In Mali, the Kourouba dam construction project has been completed. Mali’s Prime Minister, Moctar Ouane, recently inaugurated this weir located in the Kati circle, Koulikoro region. The commissioning of the small dam comes more than two years after its provisional acceptance. The construction work on the weir was carried out by the China Geo-Engineering Company (CGC).
According to the Malian authorities, the Kourouba weir will boost the activities of farmers, stockbreeders and fishermen, thus increasing their income. It will also reduce poverty, reduce rural exodus and improve access to electricity. “It is a 272.5 m long mobile threshold whose main objective is to raise the water level of the Sankarani River to guarantee agriculture on the Maninkoura perimeter (1,094 hectares) and to open up access to roads for about 70 km of rural tracks. The threshold will also increase the possibility of extending the developed areas of the Office de Développement rural de Sélingué (ODRS) with an identified potential of 5,000 hectares of irrigable land, which is expected to be realised”, explains Moctar Ouane, the Malian Prime Minister. The dam also includes a mobile part equipped with four automatically operated directional flap gates and a fixed part comprising the electricity production area through a reserve of 12 passes for low head turbines. Its nominal net annual electricity production is 12,200 MW/hour.
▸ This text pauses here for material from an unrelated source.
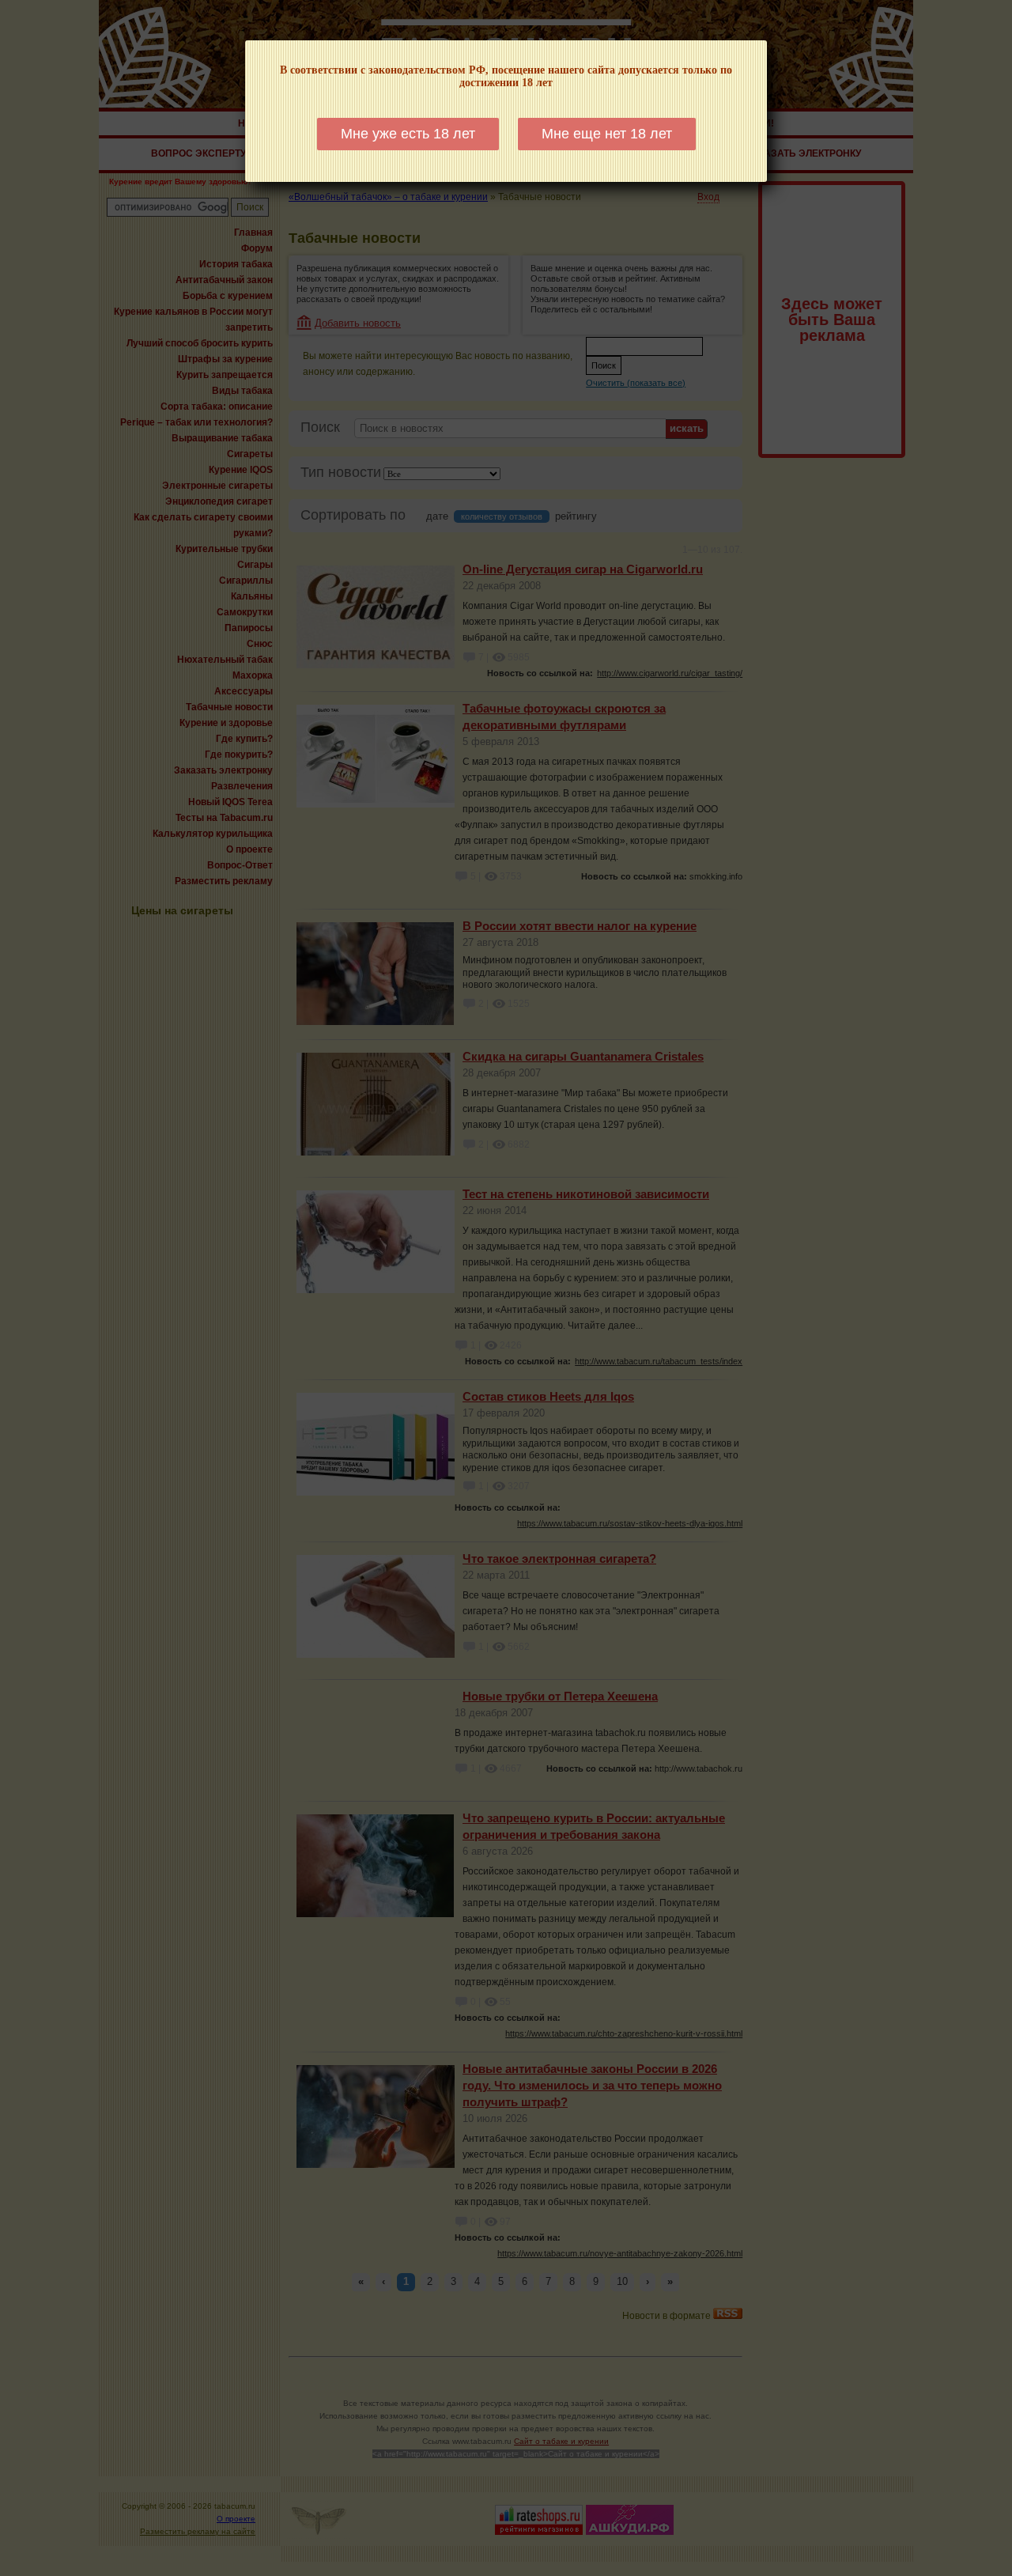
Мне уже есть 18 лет (408, 134)
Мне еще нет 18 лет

The delivery of the Kourouba dam marks the completion of Component 1 of the Irrigation Development Programme in the Bani Basin and Sélingué (PDI-BS). The initiative of the government of this West African country is entirely financed by the African Development Bank (AfDB) to the tune of 13.4 billion CFA francs (about 20.5 million euros). Eventually, the PDI-BS will affect nearly 12,000 farms, i.e. about 130,000 people in the intervention zones of Sélingué, Bla/San and Djenné.